A Review of Liver Fibrosis and Emerging Therapies

Abstract

With the increasing burden of liver cirrhosis, the most advanced stage of hepatic fibrosis, there is a need to better understand the pathological processes and mechanisms to target specific treatments to reverse or cease fibrosis progression. Antiviral therapy for hepatitis B and C has effectively treated underlying causes of chronic liver disease and has induced fibrosis reversal in some; however, this has not been targeted for the majority of aetiologies for cirrhosis including alcohol or nonalcoholic steatohepatitis. Fibrosis, characterised by the accumulation of extracellular matrix proteins, is caused by chronic injury from toxic, infectious, or metabolic causes. The primary event of fibrogenesis is increased matrix production and scar formation mediated by the hepatic stellate cell, which is the principal cell type involved. Experimental models using rodent and human cell lines of liver injury have assisted in better understanding of fibrogenesis, especially in recognising the role of procoagulant factors. This has led to interventional studies using anticoagulants in animal models with reversal of fibrosis as the primary endpoint.

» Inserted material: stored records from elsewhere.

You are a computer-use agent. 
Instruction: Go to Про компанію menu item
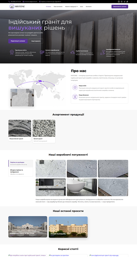58,7
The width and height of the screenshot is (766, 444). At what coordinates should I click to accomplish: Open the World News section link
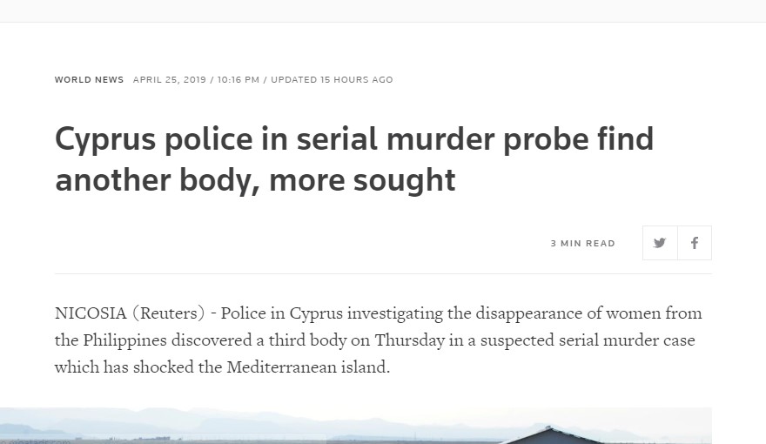point(89,80)
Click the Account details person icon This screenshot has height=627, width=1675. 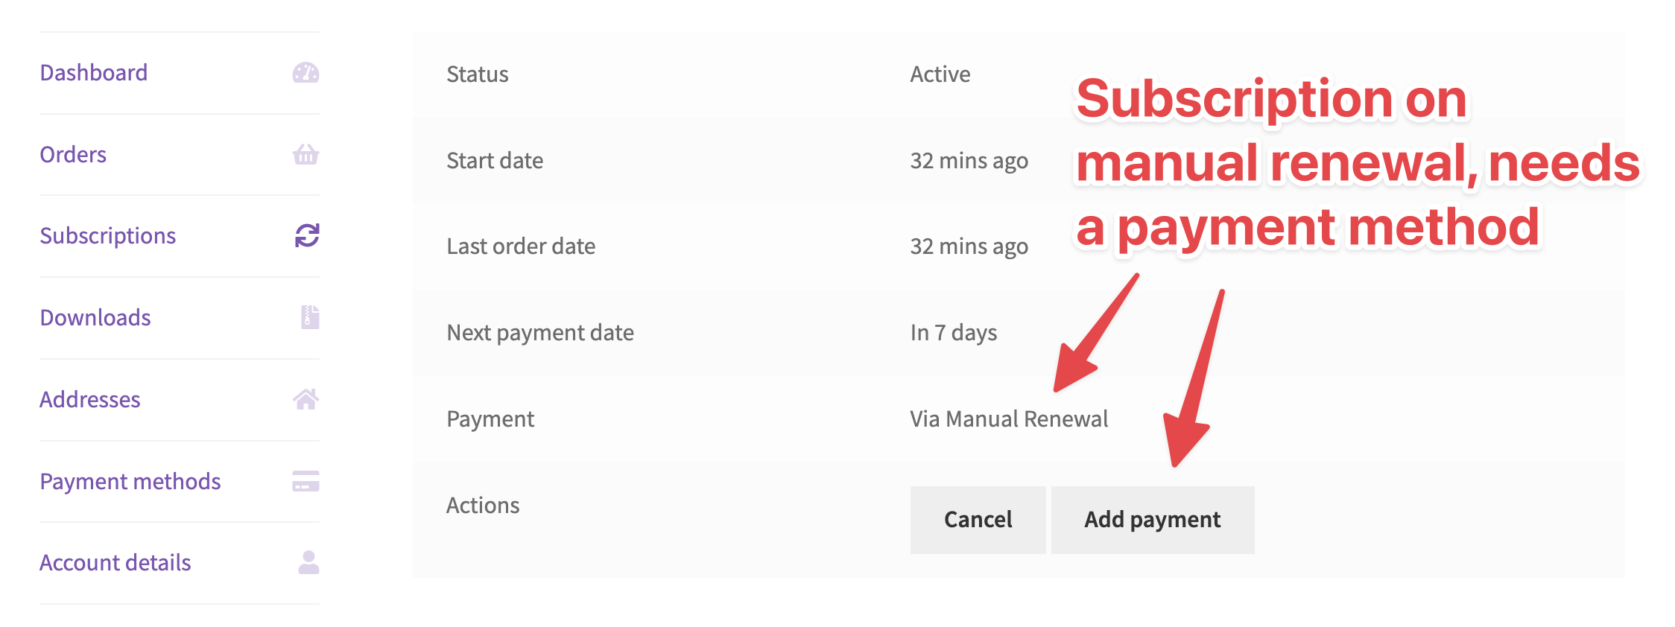click(x=308, y=562)
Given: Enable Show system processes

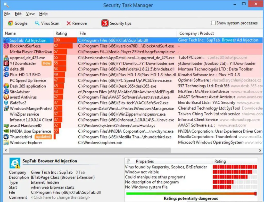Looking at the screenshot, I should coord(213,23).
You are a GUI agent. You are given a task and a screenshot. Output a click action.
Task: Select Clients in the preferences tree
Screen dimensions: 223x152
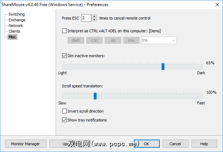click(x=15, y=31)
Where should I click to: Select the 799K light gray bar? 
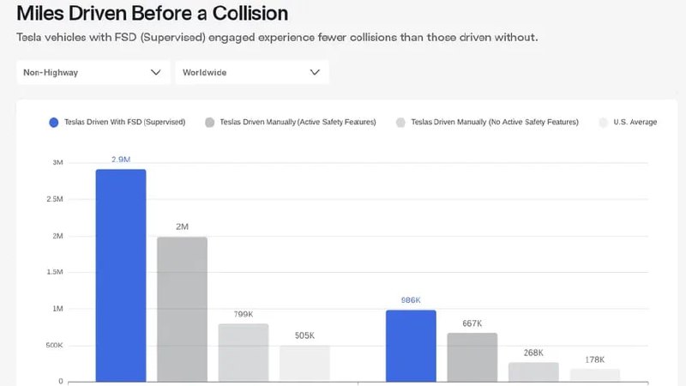coord(244,352)
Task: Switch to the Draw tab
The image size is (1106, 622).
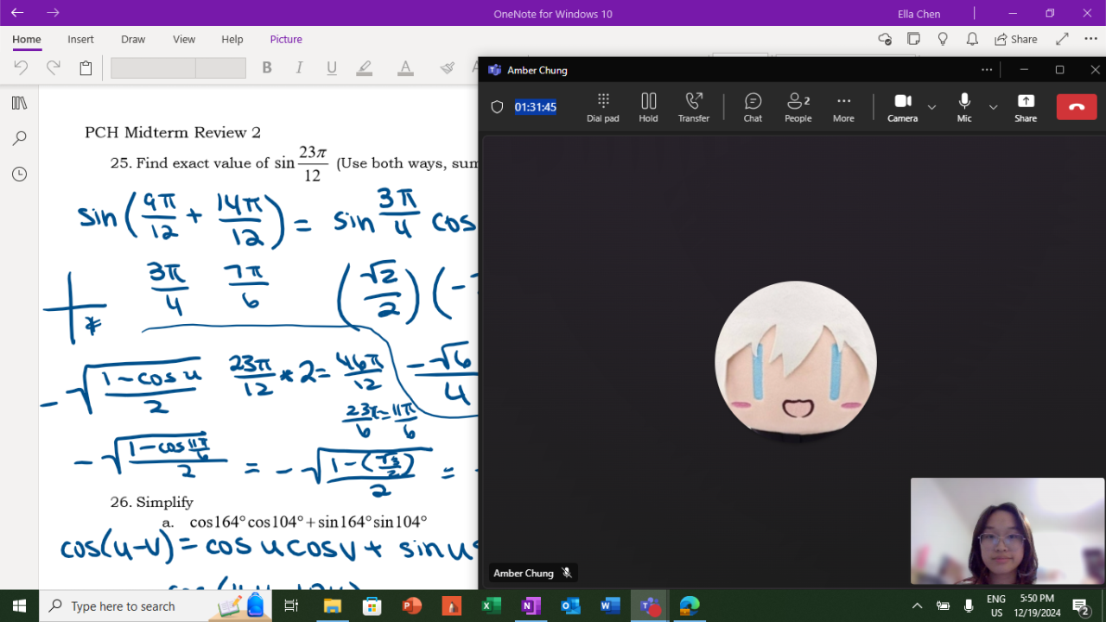Action: coord(133,39)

Though these trials have been encouraging, no antifibrotic therapies are currently licenced for human use. This literature review discusses current knowledge in the pathophysiology of hepatic fibrosis, including characteristics of the extracellular matrix, signalling pathways, and hepatic stellate cells. Current types of experimental models used to induce fibrosis, as well as up-to-date anticoagulant therapies and agents targeting the hepatic stellate cell that have been trialled in animal and human studies with antifibrotic properties, are also reviewed.